* **ATTIVITÀ DA SVOLGERE**:
1 – Traduci in inglese questa frase dell'articolo sulla diossina nel fegato delle pecore: "La decisione è maturata dopo l'arrivo dei risultati di una analisi comparata tra il fegato di due pecore: una di Castello di Fiemme ed una che ha vissuto di fronte all'Acciaieria di Borgo."
2 – Completa la parte successiva dell'articolo sulla diossina nel fegato delle pecore, ripartendo subito dopo l'ultima frase riportata.

* **ESTRATTO DELLA PAGINA**:
□ □ □ □

«C’è diossina nel fegato delle pecore»
L’avvocato Giuliano: «Ecco le analisi sull’animale vissuto di fronte all’Acciaieria che denunceremo per disastro ambientale»
BORGO. Il Comitato 26 gennaio non molla e con il sostegno dell'avvocato Mario Giuliano sta preparando la documentazione per presentare una denuncia per “disastro ambientale” nei confronti dell'Acciaieria Valsugana e della ex proprietà Leali. La decisione è maturata dopo l'arrivo dei risultati di una analisi comparata tra il fegato di due pecore: una di Castello di Fiemme ed una che ha vissuto di fronte all'Acciaieria di Borgo.
I risultati presentati dall'avvocato e da Laura Zanetti del Comitato parlano chiaro: nel fegato della pecora fiemmese i contenuti di diossina e diossina-like raggiungono il valore complessivo di 10,30 (4,64 + 5,75) picogrammi per grammo di grasso, mentre in quello della pecora borghesana raggiungono il valore di 26,76 (11,15 + 15,61) considerando che il valore limite fissato dall'Unione europea è 10. Non bastasse, nei due fegati è stata anche ricercata la presenza di metalli pesanti. Ed anche qui i risultati dicono che qualcosa di certo non va nel fegato della pecora cresciuta con “vista Acciaieria” rispetto a quella vissuta a margine dei boschi della val di Fiemme: la presenza di zinco è 77 contro 37, quella di cadmio 1 contro 0,26 (il massimo tollerato è 0,5), quella di rame 126 contro 71 e quella del ferro 258 contro 190.

□ □ □ □

* **MATERIALE DI PARTENZA**:
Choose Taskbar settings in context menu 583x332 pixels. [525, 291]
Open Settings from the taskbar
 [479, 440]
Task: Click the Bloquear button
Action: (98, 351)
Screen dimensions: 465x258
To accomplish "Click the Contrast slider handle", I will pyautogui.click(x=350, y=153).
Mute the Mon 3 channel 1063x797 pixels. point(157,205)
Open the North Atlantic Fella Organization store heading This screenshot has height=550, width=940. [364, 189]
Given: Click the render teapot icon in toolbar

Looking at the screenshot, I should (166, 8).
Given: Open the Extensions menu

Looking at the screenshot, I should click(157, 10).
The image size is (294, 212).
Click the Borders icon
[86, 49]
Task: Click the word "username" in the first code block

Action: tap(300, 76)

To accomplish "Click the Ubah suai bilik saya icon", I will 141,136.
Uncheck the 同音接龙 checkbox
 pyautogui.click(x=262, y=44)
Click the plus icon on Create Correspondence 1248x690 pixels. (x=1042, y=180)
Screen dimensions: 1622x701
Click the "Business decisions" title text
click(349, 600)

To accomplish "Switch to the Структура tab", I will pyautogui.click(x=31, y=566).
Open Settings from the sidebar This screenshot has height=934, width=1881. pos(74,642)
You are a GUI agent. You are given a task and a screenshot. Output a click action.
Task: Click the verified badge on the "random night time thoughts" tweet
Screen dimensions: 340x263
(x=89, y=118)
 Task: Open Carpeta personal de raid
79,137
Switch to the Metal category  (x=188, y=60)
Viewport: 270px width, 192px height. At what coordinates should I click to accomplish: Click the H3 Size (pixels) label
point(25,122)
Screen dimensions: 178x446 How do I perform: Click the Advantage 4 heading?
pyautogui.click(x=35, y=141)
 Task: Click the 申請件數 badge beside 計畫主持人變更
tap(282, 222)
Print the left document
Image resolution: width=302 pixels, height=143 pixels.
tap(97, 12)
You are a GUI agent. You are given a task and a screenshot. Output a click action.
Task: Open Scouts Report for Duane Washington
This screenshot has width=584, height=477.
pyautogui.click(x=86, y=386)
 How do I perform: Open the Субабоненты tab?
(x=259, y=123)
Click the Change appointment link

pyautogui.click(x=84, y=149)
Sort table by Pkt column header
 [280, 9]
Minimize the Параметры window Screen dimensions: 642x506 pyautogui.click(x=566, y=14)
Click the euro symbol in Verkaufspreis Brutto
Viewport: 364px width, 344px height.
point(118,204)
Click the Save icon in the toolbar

□ □ □ □

* **RISPOSTE ALL'ESERCIZIO**:
1 – The decision came after the results arrived from a comparative analysis of the livers of two sheep: one from Castello di Fiemme and one that had lived opposite the Acciaieria di Borgo.

2 –
«Ad effettuare le analisi – spiega l'avvocato Giuliano – è stato il laboratorio Okometric di Bayreuth in Baviera. Le due pecore quando sono state macellate avevano 10 anni. Il loro fegato è stato congelato e portato in Germania dove l'11 giugno è stato analizzato mettendo in risalto dei dati che parlano chiaro». Ma le analisi predisposte non si fermano a queste. «E' stata predisposta l'analisi di sei campioni di sangue di persone malate e non che vivono in Bassa Valsugana - spiega l'avvocato - ed i cui risultati verranno comparati con identiche analisi sulle stesse persone una volta che l'Acciaieria tornerà in produzione. Inoltre sono in fase di analisi al microscopio elettronico per verificare la presenza di nano particelle anche delle biopsie dei tessuti di due donne malate di tumore: una di 60 anni guarita ed una di 34 anni deceduta. Una analisi che sta svolgendo il laboratorio “Nano Diagnostics” del professori Gatti e Montanari per verificare se la genesi patologica del tumore può essere ricondotta a origini di inquinamento industriale. Quando avremo in mano la documentazione completa, fra circa un mese direi, procederemo alla denuncia per disastro ambientale». L'avvocato Giuliano e la rappresentante del Comitato 26 gennaio non nascondono però l'amarezza per «l'indisponibilità dell'Azienda sanitaria a mettere a disposizione i tessuti delle biopsie di alcuni altri pazienti avanzando motivazioni pretestuose, pur considerando che i tessuti rimangono comunque proprietà delle persone alle quale sono stati prelevati e, se decedute, dei loro eredi con l'Azienda sanitaria che ne è solo il custode».
E' evidente a questo punto qualcuno dirà: solo due fegati, sei analisi del sangue e un paio di biopsie? «Noi raccogliamo i dati di partenza - spiega Giuliano -. Quelli minimi consentiti dai costi elevati, 1.800 euro per le biopsie, 1.200 per le analisi dei due fegati e pagate grazie ad alcune donazioni, ma sufficienti per procedere alla denuncia. Sarà poi la magistratura...».